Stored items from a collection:
═══

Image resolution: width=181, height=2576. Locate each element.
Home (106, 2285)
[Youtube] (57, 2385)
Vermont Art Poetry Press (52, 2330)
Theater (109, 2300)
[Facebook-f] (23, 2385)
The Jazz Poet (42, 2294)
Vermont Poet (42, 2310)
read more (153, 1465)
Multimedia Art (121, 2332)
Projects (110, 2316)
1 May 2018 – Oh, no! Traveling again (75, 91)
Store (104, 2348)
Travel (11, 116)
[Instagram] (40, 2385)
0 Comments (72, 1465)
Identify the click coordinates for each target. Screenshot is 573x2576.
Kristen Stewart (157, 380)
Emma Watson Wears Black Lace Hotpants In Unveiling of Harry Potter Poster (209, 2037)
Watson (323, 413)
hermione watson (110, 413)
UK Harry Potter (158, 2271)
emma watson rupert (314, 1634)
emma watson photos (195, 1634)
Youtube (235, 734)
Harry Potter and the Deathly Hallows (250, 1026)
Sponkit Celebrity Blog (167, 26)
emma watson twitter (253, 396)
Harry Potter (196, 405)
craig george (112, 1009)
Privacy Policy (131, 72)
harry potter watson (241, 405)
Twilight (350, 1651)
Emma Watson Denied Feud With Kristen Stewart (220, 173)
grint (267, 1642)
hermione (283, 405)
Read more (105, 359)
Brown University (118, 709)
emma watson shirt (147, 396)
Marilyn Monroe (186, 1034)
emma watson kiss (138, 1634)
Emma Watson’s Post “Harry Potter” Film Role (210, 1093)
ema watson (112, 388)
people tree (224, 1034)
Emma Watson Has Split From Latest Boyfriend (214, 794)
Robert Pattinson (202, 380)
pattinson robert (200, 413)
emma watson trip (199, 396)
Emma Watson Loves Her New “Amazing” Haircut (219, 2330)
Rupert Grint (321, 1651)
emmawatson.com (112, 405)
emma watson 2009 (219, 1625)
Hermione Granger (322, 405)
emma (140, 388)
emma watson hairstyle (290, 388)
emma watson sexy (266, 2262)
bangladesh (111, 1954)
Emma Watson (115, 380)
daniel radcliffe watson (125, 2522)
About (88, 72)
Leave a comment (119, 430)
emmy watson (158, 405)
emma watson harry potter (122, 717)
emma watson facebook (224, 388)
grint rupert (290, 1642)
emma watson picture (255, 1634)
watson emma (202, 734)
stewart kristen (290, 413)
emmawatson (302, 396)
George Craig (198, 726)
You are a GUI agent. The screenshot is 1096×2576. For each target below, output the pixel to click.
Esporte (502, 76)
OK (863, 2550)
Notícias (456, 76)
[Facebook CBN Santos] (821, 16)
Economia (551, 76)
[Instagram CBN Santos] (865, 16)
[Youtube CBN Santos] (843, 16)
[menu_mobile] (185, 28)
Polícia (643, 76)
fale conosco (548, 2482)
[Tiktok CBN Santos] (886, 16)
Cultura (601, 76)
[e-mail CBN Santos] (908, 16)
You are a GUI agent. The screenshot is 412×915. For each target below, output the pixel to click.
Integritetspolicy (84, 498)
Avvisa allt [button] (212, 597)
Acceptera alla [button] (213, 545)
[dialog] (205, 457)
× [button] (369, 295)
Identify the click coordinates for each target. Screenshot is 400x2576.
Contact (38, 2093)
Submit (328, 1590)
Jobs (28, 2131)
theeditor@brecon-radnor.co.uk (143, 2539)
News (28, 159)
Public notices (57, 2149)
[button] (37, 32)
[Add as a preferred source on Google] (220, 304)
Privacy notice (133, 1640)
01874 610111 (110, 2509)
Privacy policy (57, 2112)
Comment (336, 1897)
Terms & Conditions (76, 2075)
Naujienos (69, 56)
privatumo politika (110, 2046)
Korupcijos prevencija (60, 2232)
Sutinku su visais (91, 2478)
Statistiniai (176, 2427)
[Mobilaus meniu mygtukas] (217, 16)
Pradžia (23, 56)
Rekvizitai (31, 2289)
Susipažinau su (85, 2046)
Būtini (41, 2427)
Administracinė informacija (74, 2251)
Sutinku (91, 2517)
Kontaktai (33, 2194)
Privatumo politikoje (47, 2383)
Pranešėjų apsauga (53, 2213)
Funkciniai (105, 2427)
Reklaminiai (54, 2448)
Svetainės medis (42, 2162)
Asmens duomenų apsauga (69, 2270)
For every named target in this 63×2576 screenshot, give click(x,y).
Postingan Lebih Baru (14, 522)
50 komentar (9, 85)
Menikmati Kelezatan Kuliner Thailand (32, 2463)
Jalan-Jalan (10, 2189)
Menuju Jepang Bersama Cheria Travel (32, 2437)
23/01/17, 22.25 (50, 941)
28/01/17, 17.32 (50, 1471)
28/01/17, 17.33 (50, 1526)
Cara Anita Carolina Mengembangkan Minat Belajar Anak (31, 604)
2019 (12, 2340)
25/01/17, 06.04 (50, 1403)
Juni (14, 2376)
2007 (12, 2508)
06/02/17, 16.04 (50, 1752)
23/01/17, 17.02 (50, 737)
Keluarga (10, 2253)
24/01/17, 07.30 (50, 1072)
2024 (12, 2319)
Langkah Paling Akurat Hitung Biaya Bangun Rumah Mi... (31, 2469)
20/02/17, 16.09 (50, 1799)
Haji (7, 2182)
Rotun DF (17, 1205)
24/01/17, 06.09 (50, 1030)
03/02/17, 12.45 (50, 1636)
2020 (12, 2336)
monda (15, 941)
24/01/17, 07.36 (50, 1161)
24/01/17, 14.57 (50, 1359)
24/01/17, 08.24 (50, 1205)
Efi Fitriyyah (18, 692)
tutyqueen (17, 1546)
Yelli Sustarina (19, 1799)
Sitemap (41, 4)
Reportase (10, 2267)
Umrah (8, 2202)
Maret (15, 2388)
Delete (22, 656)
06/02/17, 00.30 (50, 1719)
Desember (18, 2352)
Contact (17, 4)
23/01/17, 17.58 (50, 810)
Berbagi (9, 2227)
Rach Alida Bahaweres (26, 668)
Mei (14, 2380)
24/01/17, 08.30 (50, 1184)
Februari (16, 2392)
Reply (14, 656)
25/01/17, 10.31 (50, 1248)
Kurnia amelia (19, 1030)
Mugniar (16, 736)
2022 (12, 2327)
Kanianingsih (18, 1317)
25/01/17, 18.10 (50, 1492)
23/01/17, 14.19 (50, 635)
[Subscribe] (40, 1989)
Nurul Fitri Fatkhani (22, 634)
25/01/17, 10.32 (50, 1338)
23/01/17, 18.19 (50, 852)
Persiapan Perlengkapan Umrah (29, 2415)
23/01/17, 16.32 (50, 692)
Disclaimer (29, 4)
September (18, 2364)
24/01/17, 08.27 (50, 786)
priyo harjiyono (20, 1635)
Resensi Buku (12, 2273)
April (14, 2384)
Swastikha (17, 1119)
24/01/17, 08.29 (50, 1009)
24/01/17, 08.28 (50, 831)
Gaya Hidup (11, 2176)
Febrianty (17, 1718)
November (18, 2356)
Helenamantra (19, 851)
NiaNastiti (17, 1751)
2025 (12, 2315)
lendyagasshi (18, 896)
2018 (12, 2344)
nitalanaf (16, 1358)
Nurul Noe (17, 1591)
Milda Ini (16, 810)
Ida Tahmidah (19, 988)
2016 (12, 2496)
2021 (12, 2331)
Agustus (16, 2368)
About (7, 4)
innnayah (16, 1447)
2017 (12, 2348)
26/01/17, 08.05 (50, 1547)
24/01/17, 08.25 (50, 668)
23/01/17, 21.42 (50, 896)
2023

═══

Copy out only the lines above from the one with "Statistiniai (176, 2427)" to the one with "24/01/17, 08.30 (50, 1184)", inclusive, exactly as they stand.

Statistiniai (176, 2427)
[Mobilaus meniu mygtukas] (217, 16)
Pradžia (23, 56)
Rekvizitai (31, 2289)
Susipažinau su (85, 2046)
Būtini (41, 2427)
Administracinė informacija (74, 2251)
Sutinku (91, 2517)
Kontaktai (33, 2194)
Privatumo politikoje (47, 2383)
Pranešėjų apsauga (53, 2213)
Funkciniai (105, 2427)
Reklaminiai (54, 2448)
Svetainės medis (42, 2162)
Asmens duomenų apsauga (69, 2270)
For every named target in this 63×2576 screenshot, give click(x,y).
Postingan Lebih Baru (14, 522)
50 komentar (9, 85)
Menikmati Kelezatan Kuliner Thailand (32, 2463)
Jalan-Jalan (10, 2189)
Menuju Jepang Bersama Cheria Travel (32, 2437)
23/01/17, 22.25 (50, 941)
28/01/17, 17.32 (50, 1471)
28/01/17, 17.33 (50, 1526)
Cara Anita Carolina Mengembangkan Minat Belajar Anak (31, 604)
2019 (12, 2340)
25/01/17, 06.04 (50, 1403)
Juni (14, 2376)
2007 (12, 2508)
06/02/17, 16.04 (50, 1752)
23/01/17, 17.02 (50, 737)
Keluarga (10, 2253)
24/01/17, 07.30 (50, 1072)
2024 (12, 2319)
Langkah Paling Akurat Hitung Biaya Bangun Rumah Mi... (31, 2469)
20/02/17, 16.09 (50, 1799)
Haji (7, 2182)
Rotun DF (17, 1205)
24/01/17, 06.09 (50, 1030)
03/02/17, 12.45 (50, 1636)
2020 (12, 2336)
monda (15, 941)
24/01/17, 07.36 (50, 1161)
24/01/17, 14.57 (50, 1359)
24/01/17, 08.24 (50, 1205)
Efi Fitriyyah (18, 692)
tutyqueen (17, 1546)
Yelli Sustarina (19, 1799)
Sitemap (41, 4)
Reportase (10, 2267)
Umrah (8, 2202)
Maret (15, 2388)
Delete (22, 656)
06/02/17, 00.30 (50, 1719)
Desember (18, 2352)
Contact (17, 4)
23/01/17, 17.58 (50, 810)
Berbagi (9, 2227)
Rach Alida Bahaweres (26, 668)
Mei (14, 2380)
24/01/17, 08.30 (50, 1184)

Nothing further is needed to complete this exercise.